Just for visual clarity, I made steps green, subskills yellow, and verbal information blue. One problem that I had with making the diagram was that my third step (“Construct the final sentence…”) requires verbal information, such as knowing the Japanese words for various pronouns and other nouns that represent the gift. But none of the examples in the book show verbal information being connected directly to a step. It is always connected to a subskill, so I am not sure if it is okay to add it to a step.

The subskills could be taken further, but I think that I have already defined some that I consider entry behaviors. In the glossary (p. 346), “entry behaviors” are defined as

Specific competencies or skills a learner must have mastered before entering a given instructional activity.

I would designate the entry behaviors for this goal as everything below and to the right of the dotted line. In other words, students should already know some regular and irregular verbs and the polite ending before learning this goal.

So, that is my attempt to apply this chapter to a very specific language goal.

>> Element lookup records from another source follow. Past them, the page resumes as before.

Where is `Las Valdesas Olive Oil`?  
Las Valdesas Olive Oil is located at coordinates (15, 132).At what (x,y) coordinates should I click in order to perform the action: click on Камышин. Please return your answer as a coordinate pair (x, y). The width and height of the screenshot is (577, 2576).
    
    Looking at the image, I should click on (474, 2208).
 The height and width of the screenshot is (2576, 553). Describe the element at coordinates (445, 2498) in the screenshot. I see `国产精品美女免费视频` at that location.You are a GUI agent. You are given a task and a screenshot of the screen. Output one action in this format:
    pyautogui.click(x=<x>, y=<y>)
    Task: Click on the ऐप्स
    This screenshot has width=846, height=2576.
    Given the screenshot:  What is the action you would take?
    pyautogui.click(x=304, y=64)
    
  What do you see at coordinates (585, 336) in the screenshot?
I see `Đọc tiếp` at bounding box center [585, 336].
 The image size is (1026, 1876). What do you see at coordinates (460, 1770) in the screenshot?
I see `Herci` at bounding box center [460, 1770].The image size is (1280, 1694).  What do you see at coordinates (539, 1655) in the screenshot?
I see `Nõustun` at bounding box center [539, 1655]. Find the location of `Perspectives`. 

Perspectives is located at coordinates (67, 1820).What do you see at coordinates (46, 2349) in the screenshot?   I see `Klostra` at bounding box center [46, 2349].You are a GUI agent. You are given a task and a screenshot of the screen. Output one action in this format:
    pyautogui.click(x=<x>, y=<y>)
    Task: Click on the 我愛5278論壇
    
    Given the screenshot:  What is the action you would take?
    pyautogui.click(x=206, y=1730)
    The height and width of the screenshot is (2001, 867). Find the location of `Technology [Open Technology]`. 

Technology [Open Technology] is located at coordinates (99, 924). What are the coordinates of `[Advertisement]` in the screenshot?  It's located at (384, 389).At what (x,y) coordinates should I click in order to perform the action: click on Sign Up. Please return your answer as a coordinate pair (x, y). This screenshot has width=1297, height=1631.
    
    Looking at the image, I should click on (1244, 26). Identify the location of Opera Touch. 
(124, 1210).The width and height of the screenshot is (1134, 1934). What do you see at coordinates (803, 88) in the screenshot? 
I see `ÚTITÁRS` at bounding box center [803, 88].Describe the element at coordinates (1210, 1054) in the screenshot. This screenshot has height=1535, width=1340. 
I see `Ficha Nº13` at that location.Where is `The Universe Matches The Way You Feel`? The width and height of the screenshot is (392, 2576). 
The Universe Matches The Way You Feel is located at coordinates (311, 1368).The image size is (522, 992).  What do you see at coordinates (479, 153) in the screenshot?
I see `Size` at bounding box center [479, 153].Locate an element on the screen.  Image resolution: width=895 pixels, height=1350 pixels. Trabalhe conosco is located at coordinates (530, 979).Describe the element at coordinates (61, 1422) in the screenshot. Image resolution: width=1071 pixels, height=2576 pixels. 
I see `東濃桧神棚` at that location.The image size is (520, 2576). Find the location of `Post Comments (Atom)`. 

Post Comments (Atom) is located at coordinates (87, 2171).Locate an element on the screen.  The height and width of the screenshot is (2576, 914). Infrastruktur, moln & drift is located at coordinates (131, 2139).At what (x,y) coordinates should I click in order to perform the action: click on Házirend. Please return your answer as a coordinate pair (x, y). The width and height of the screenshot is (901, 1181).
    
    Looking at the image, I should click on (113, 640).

One other comment on this chapter: One of the examples of a cluster analysis struck me as a terrible way to organize information. While hierarchical analysis is used for intellectual goals, cluster analysis is used for verbal information. The glossary (p. 345) defines “cluster analysis” as

A technique used with goals in the verbal information domain to identify the specific information needed to achieve the goal and the ways that information can best be organized or grouped.

So, why in the world would you organize anatomy vocabulary as lists of words, as the books shows on p. 87? Wouldn’t the best, most intuitive way to organize it be as labels on a drawing of a body?